3. There is no age limit so she can take her time to see if this is really what she wants.


----------



## Redregon (Mar 8, 2011)

Arshes Nei said:


> You came here attacking the OP and then proceeded to do the same with others, the same thing you were warned for.


 
if my post here is "attacking" then you really have no idea... frankly, and i'm being completely blunt here, you should just quit trying to bully like you are doing right now. it is not a sign of being able to maintain order or anything of the sort, you are basically falling into the very same trap that you have been complaining about to the admins... as in, lording your authority. 

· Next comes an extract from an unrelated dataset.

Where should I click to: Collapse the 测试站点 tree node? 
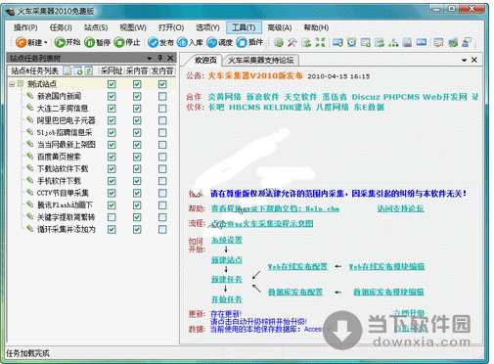tap(12, 84)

but back on topic... art school can benefeit you but like has been said, it is not nessessary. it can be a very good and quick way to learn the nessessary basics, but it's not, in any way, a guarantee of a job. that being said, in general, any art college or university worth it's salt will give you the tools you need to succeed a lot better than floundering around on your own will.


----------



## Arshes Nei (Mar 8, 2011)

Redregon said:


> but back on topic... art school can benefeit you but like has been said, it is not nessessary. it can be a very good and quick way to learn the nessessary basics, but it's not, in any way, a guarantee of a job. that being said, in general, any art college or university worth it's salt will give you the tools you need to succeed a lot better than floundering around on your own will.


 
There is no "Good and quick way" - learning takes time. The long standing art schools, actually take longer, not less time to learn. Your information again, is false. 

Which still has more to do with the student than the school. The student will look for the tools, the university gets the fame. No one is discounting that a good university will help, but you put more into it than actually necessary. A lot of the information they give now is free online. However, having a good teacher help you with foundations is helpful. The full package is not really found in one school. It's not uncommon for students to go to different schools to learn what he/she wants. Again, though this would be more advanced learning. The basics are found at a lot of colleges and even good colleges have bad teachers. 

However, the OP can learn a lot on her own, she needs to do more observational drawing. Learning to see is critical, but what's more critical is learning to use your imagination to create your own "symbols" which is part of style. http://www.conceptart.org/forums/showthread.php?t=26636 It isn't about copying a Loomis or Hogarth book, it's about learning how to use their methods to construct a figure. However, the way you build your visual library is drawing from life. You just need a pencil and paper and patience with your eyes for that.


----------



## Redregon (Mar 8, 2011)

Arshes Nei said:


> Your information again, is false.


 
... really? prove it. because how can a person learn anatomy without drawing from life? you can try and do that with people on the street but i would wager that you'd be getting some rather odd stares (at the least) if you were seeking to draw nude people in public (so you can understand how the muscles and tendons work together, as one example.)

also, and this is more a question, really, but how many times have you seen or heard of people getting "wow, that's awesome" when they really should be getting "your structure is off, proportions are wonky and your anatomy is bad?" a teacher is paid to be bluntly honest (again, with any school that's worth their salt.) and to teach. 

personal anecdote time but when i became serious about learning art and stuff, i learned a fair amount on my own, but my learning increased exponentially when i had access to the faculty i did. it would have taken me many more years to get to where i am in my work had i done it all solo. now, does this mean that i may be an aberration? possably... but take one look at the results you see coming out of places like the Vancouver Film school, Ringling school of art, hell, even animation mentor... and compare that with all the people that have been self taught. you will get consistently higher quality work from the schools than you would with self-taught people on average.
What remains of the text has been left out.